Material for the task start

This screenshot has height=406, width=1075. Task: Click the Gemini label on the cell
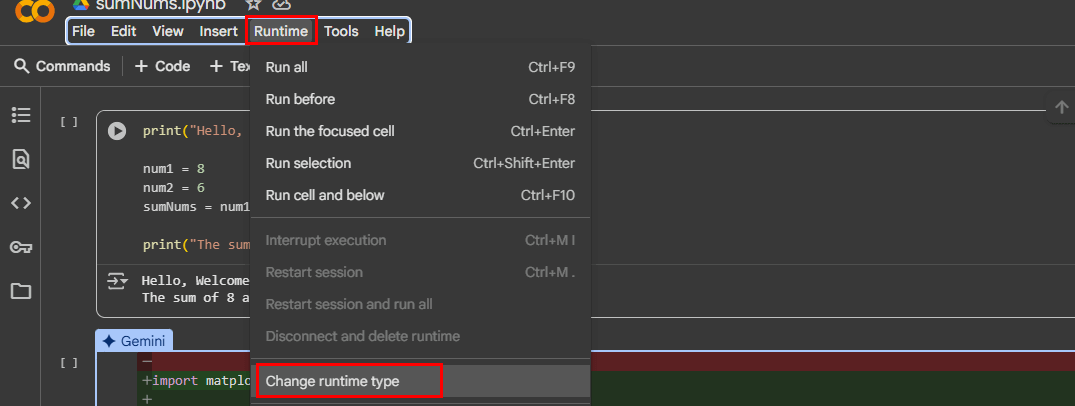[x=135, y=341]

Material for the task end
Material for the task start

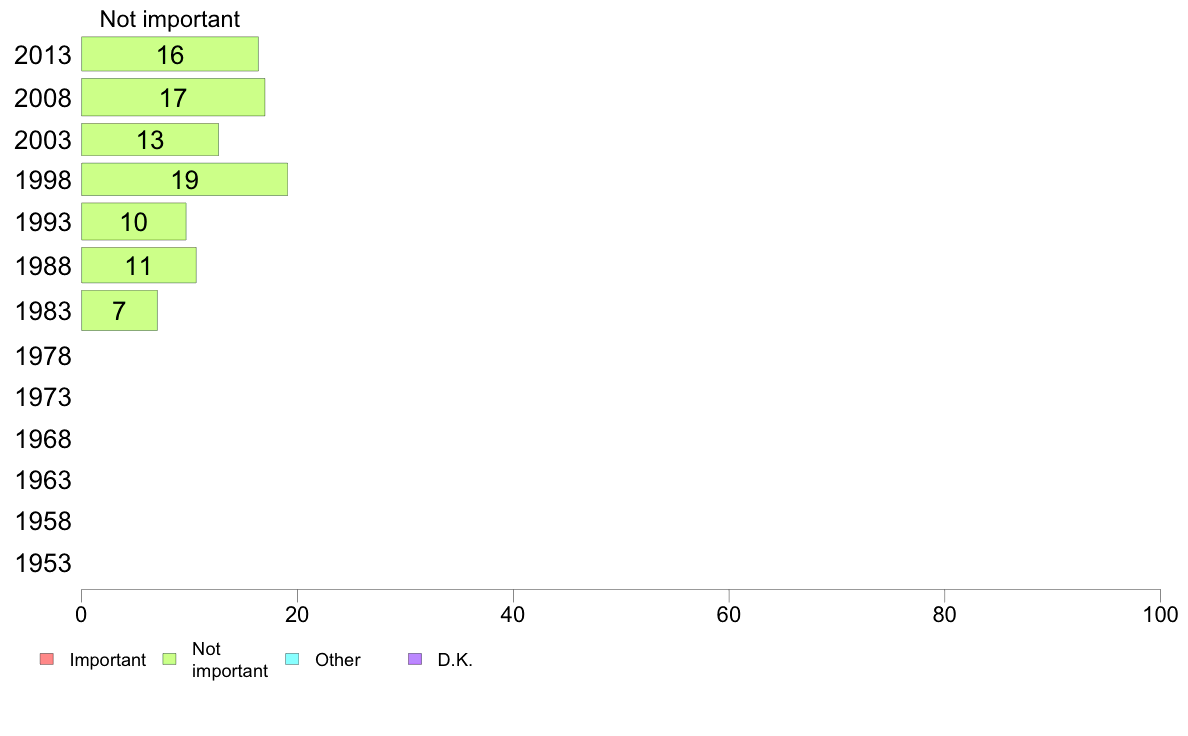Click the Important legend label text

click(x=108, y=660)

Material for the task end
Material for the task start

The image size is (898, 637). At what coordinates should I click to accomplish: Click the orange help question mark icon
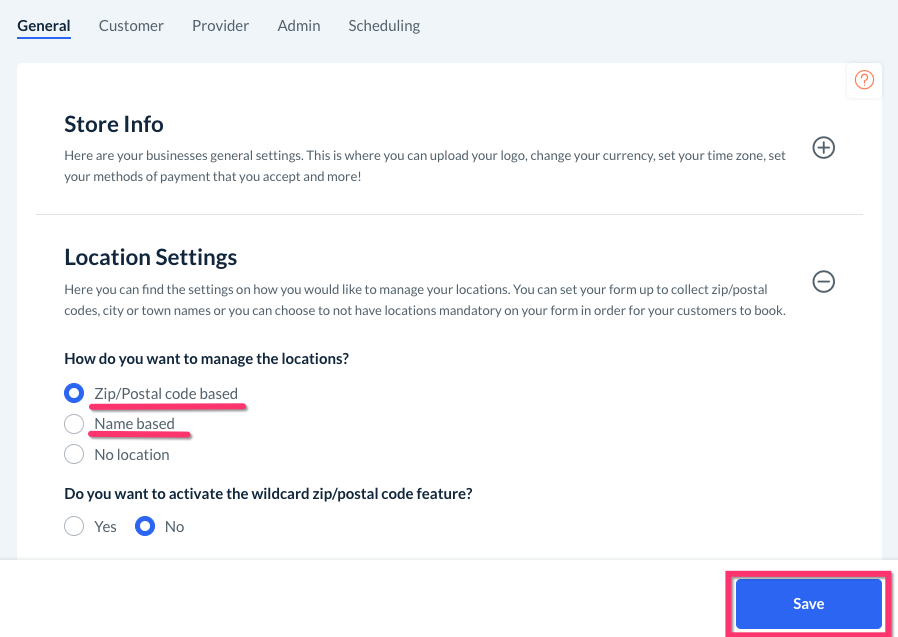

Material for the task end

Can you pull out, word for word, every line of the rows above from the one containing "Click the Important legend label text" down to the one containing "click(x=108, y=660)", both included, leaving the pictures out?

Correct output:
Click the Important legend label text

click(x=108, y=660)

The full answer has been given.